# Regions at Carbondale



## shootist (Aug 28, 2003)

I live really close by, so I might shoot it.


----------



## Garceau (Sep 3, 2010)

shootist said:


> I live really close by, so I might shoot it.


Possibly.....but speaking to others there is a state ASA qualifier that date. So will be tough to pull shooters


----------



## BowHuntnKY (Dec 10, 2008)

As kevin said. That weekend is an IL ASA qualifier And probably the largest draw of all....I myself will probably attend the qualifier since illinois requires a minimum of 5 for SOY.


----------



## carlosii (Feb 25, 2007)

I think they (Regions) had problems last year bumping up against ASA qualifiers.

I wonder if they had done it right in the first place and did a mirror image of ASA maybe these Region shoots could have counted toward Federation qualifiers at the state level.

Oh well, no point in speculating on that.


----------



## BowHuntnKY (Dec 10, 2008)

carlosii said:


> I think they (Regions) had problems last year bumping up against ASA qualifiers.
> 
> I wonder if they had done it right in the first place and did a mirror image of ASA maybe these Region shoots could have counted toward Federation qualifiers at the state level.
> 
> Oh well, no point in speculating on that.

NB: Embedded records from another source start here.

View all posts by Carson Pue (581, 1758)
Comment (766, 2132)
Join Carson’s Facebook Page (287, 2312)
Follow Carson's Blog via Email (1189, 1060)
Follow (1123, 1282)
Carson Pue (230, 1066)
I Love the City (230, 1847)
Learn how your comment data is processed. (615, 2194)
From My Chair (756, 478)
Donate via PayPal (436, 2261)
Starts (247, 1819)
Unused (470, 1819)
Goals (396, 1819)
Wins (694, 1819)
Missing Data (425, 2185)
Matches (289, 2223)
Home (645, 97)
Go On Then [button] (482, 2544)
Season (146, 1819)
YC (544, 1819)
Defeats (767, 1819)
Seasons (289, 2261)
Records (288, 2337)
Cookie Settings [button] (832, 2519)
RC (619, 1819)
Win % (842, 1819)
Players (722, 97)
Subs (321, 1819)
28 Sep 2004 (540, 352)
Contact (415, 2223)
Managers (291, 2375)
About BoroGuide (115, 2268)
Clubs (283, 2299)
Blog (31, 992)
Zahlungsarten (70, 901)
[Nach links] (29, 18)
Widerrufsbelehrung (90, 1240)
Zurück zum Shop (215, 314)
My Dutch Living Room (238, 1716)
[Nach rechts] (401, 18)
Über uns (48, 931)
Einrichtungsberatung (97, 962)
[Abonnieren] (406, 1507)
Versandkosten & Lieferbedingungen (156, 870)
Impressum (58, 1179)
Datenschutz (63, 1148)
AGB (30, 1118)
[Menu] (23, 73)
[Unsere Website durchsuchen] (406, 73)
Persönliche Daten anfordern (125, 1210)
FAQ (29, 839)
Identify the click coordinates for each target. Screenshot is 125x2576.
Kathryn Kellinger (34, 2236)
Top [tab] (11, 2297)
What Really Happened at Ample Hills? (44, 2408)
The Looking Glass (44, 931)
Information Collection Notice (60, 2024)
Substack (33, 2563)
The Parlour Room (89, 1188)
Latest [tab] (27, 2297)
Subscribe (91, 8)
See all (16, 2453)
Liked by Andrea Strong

Yes the indiana regions was on the same weekend as the same state qualifier im talking about now,last year. .. and i know the ASA qualifier has over 100 shooters.


----------



## 3D Pinwheeler (Jan 29, 2007)

Lol. Its like they don't want attendance. This is a great way to show how not to get an organization up and running. 
Maybe its just a tax right off for Dick???
Same stuff every year...btw I work in Carbondale, Pennsylvania probably try to have a shoot here next year they have jumped around so much its just funny now.


----------



## treeman65 (Nov 24, 2005)

3D Pinwheeler said:


> Lol. Its like they don't want attendance. This is a great way to show how not to get an organization up and running.
> Maybe its just a tax right off for Dick???
> Same stuff every year...btw I work in Carbondale, Pennsylvania probably try to have a shoot here next year they have jumped around so much its just funny now.


Hopefully they never have one in PA after the way they put it to warren pa.


----------



## 3D Pinwheeler (Jan 29, 2007)

treeman65 said:


> Hopefully they never have one in PA after the way they put it to warren pa.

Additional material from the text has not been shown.